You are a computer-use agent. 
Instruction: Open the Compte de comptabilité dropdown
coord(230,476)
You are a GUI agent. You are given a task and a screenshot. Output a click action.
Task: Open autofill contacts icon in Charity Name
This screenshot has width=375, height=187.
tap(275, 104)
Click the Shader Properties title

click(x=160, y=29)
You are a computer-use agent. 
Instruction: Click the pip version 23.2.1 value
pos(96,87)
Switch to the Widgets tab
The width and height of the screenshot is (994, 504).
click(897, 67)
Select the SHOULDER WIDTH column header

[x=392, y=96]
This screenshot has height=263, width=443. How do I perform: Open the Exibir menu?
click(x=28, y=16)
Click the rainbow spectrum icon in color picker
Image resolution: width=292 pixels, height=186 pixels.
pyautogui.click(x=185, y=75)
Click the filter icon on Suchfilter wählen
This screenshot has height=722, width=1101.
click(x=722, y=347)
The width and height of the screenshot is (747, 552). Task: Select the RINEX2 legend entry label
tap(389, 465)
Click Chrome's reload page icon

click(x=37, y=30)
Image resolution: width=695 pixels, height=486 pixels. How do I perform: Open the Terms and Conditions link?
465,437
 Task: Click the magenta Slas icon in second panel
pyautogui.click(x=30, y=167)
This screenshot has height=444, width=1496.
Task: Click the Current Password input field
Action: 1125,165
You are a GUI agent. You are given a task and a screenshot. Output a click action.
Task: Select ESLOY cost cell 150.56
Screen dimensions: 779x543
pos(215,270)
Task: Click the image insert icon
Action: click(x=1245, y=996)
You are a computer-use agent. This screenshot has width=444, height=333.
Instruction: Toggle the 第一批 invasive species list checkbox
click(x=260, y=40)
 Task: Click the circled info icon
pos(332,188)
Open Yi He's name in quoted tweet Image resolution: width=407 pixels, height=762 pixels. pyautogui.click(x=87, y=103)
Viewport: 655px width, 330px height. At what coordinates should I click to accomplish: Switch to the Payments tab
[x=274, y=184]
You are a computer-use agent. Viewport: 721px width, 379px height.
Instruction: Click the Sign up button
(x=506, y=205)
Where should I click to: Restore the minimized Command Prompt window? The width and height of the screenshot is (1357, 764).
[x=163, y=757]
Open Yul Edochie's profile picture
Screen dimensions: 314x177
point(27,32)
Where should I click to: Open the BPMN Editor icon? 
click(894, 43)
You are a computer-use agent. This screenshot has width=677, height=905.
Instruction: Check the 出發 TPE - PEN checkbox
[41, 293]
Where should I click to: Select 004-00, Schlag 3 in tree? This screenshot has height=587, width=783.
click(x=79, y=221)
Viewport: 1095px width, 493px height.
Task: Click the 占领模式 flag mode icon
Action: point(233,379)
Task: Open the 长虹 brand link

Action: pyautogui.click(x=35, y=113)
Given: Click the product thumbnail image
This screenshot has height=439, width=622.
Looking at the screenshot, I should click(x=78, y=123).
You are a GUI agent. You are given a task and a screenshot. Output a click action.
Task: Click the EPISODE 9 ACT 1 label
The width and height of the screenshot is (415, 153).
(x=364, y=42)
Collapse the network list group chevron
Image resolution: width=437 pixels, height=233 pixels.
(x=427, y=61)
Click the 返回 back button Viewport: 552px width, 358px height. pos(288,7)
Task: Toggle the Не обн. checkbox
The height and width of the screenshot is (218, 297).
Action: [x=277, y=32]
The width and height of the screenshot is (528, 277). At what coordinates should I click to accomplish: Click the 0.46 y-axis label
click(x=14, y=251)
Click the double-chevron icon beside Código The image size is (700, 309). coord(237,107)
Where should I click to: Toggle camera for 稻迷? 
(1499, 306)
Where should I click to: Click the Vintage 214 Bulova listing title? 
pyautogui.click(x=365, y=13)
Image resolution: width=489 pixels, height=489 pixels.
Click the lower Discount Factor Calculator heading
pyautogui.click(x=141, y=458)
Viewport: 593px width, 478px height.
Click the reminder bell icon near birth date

# TASK DESCRIPTION:
Please repeat the whole listing above, keeping every line exactly as it reads.

# RESPONSE BELOW:
You are a computer-use agent. 
Instruction: Open the Compte de comptabilité dropdown
coord(230,476)
You are a GUI agent. You are given a task and a screenshot. Output a click action.
Task: Open autofill contacts icon in Charity Name
This screenshot has width=375, height=187.
tap(275, 104)
Click the Shader Properties title

click(x=160, y=29)
You are a computer-use agent. 
Instruction: Click the pip version 23.2.1 value
pos(96,87)
Switch to the Widgets tab
The width and height of the screenshot is (994, 504).
click(897, 67)
Select the SHOULDER WIDTH column header

[x=392, y=96]
This screenshot has height=263, width=443. How do I perform: Open the Exibir menu?
click(x=28, y=16)
Click the rainbow spectrum icon in color picker
Image resolution: width=292 pixels, height=186 pixels.
pyautogui.click(x=185, y=75)
Click the filter icon on Suchfilter wählen
This screenshot has height=722, width=1101.
click(x=722, y=347)
The width and height of the screenshot is (747, 552). Task: Select the RINEX2 legend entry label
tap(389, 465)
Click Chrome's reload page icon

click(x=37, y=30)
Image resolution: width=695 pixels, height=486 pixels. How do I perform: Open the Terms and Conditions link?
465,437
 Task: Click the magenta Slas icon in second panel
pyautogui.click(x=30, y=167)
This screenshot has height=444, width=1496.
Task: Click the Current Password input field
Action: 1125,165
You are a GUI agent. You are given a task and a screenshot. Output a click action.
Task: Select ESLOY cost cell 150.56
Screen dimensions: 779x543
pos(215,270)
Task: Click the image insert icon
Action: click(x=1245, y=996)
You are a computer-use agent. This screenshot has width=444, height=333.
Instruction: Toggle the 第一批 invasive species list checkbox
click(x=260, y=40)
 Task: Click the circled info icon
pos(332,188)
Open Yi He's name in quoted tweet Image resolution: width=407 pixels, height=762 pixels. pyautogui.click(x=87, y=103)
Viewport: 655px width, 330px height. At what coordinates should I click to accomplish: Switch to the Payments tab
[x=274, y=184]
You are a computer-use agent. Viewport: 721px width, 379px height.
Instruction: Click the Sign up button
(x=506, y=205)
Where should I click to: Restore the minimized Command Prompt window? The width and height of the screenshot is (1357, 764).
[x=163, y=757]
Open Yul Edochie's profile picture
Screen dimensions: 314x177
point(27,32)
Where should I click to: Open the BPMN Editor icon? 
click(894, 43)
You are a computer-use agent. This screenshot has width=677, height=905.
Instruction: Check the 出發 TPE - PEN checkbox
[41, 293]
Where should I click to: Select 004-00, Schlag 3 in tree? This screenshot has height=587, width=783.
click(x=79, y=221)
Viewport: 1095px width, 493px height.
Task: Click the 占领模式 flag mode icon
Action: point(233,379)
Task: Open the 长虹 brand link

Action: pyautogui.click(x=35, y=113)
Given: Click the product thumbnail image
This screenshot has height=439, width=622.
Looking at the screenshot, I should click(x=78, y=123).
You are a GUI agent. You are given a task and a screenshot. Output a click action.
Task: Click the EPISODE 9 ACT 1 label
The width and height of the screenshot is (415, 153).
(x=364, y=42)
Collapse the network list group chevron
Image resolution: width=437 pixels, height=233 pixels.
(x=427, y=61)
Click the 返回 back button Viewport: 552px width, 358px height. pos(288,7)
Task: Toggle the Не обн. checkbox
The height and width of the screenshot is (218, 297).
Action: [x=277, y=32]
The width and height of the screenshot is (528, 277). At what coordinates should I click to accomplish: Click the 0.46 y-axis label
click(x=14, y=251)
Click the double-chevron icon beside Código The image size is (700, 309). coord(237,107)
Where should I click to: Toggle camera for 稻迷? 
(1499, 306)
Where should I click to: Click the Vintage 214 Bulova listing title? 
pyautogui.click(x=365, y=13)
Image resolution: width=489 pixels, height=489 pixels.
Click the lower Discount Factor Calculator heading
pyautogui.click(x=141, y=458)
Viewport: 593px width, 478px height.
Click the reminder bell icon near birth date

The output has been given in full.